Join this information session to learn more about the program, the application process, and connect with others interested in the themes expressed.
Just as we inhabit our physical bodies, we inhabit landscapes and live within and from them. We have seen the impact of failing to acknowledge our entanglement with natural systems. From stone tablets to silicon chips, intelligent machines are not further away from the land than an engraved piece of stone.
To varying degrees, we are organized by our landscapes, and how might land inform AI’s development and our responses to it? How might we change the focus of surveillance from monitoring and control to understanding the relationships among people and environments? How might traditional knowledge and stewardship underpin ethical AI?
According to legal scholar and member of the Chippewa of the Nawash First Nation John Borrows, in oral and visual cultures, law flows from the people and from the natural world and is reflected in the artistic and physical world. To imagine ourselves as disentangled from our landscapes creates the conditions for the evacuation of these spaces. How might an ethic of stewardship, centered in natural environments, suggest developmental pathways for AI and responses to its excesses?

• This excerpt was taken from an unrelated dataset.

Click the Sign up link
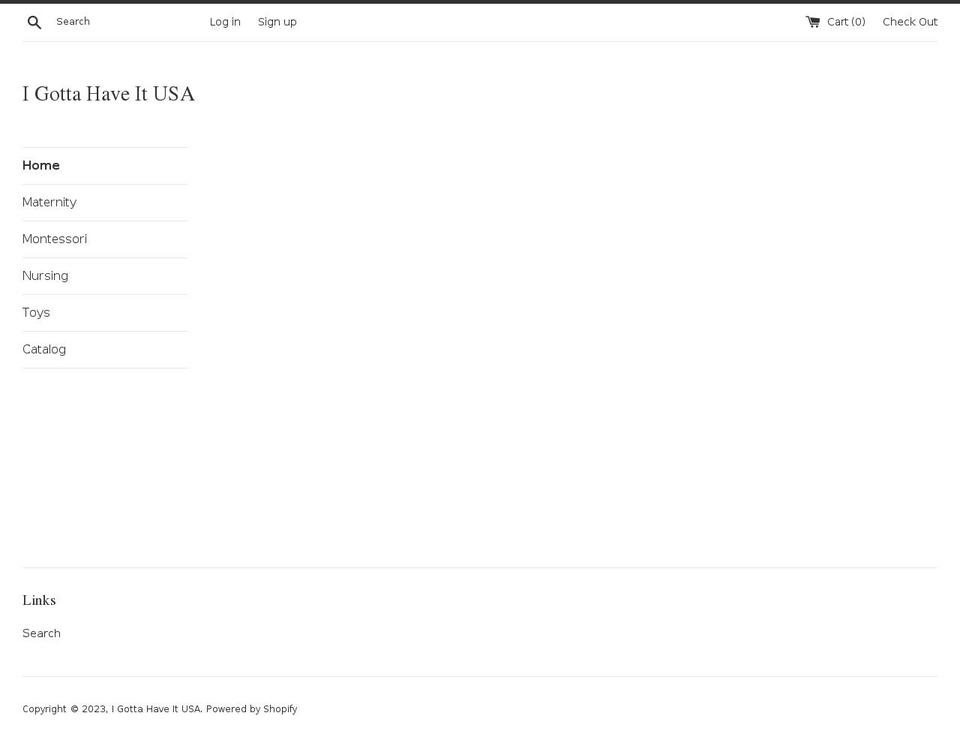Image resolution: width=960 pixels, height=740 pixels. 277,21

UKAI Projects leads a yearly, land-centered residency drawing on terrain near Wakefield, Quebec. During this residency, interdisciplinary artists individually and (where safe) collectively explored cognitive technology’s relationship to land and imagined approaches that bring us into a closer relationship with our environment while working toward the preservation of our world for future generations.

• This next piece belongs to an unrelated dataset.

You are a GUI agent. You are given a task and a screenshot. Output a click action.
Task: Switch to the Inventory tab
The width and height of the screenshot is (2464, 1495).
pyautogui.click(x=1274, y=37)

Most discourse tacitly or explicitly positions human beings, their relationships, and the environments they inhabit as ‘objects’ of ethical systems, algorithmic decision making, corporate action, and government regulation. Our cultural life extends from how we experience ourselves and how we experience others. AI amplifies and distorts what we actually and potentially experience.
Reimagination is possible.
Our experiences establish the ideas we can draw upon. AI has no body, no physical environment organizing its development, and no culture to weave and reweave into social life. There is no ‘dark matter’ for the machine to draw upon and our algorithmic culture is increasingly asking us to ignore our own semantic contexts. By (re)inhabiting the body, the land, and our cultures we might imagine a new ethics for algorithms and support others to appreciate the path we find ourselves on.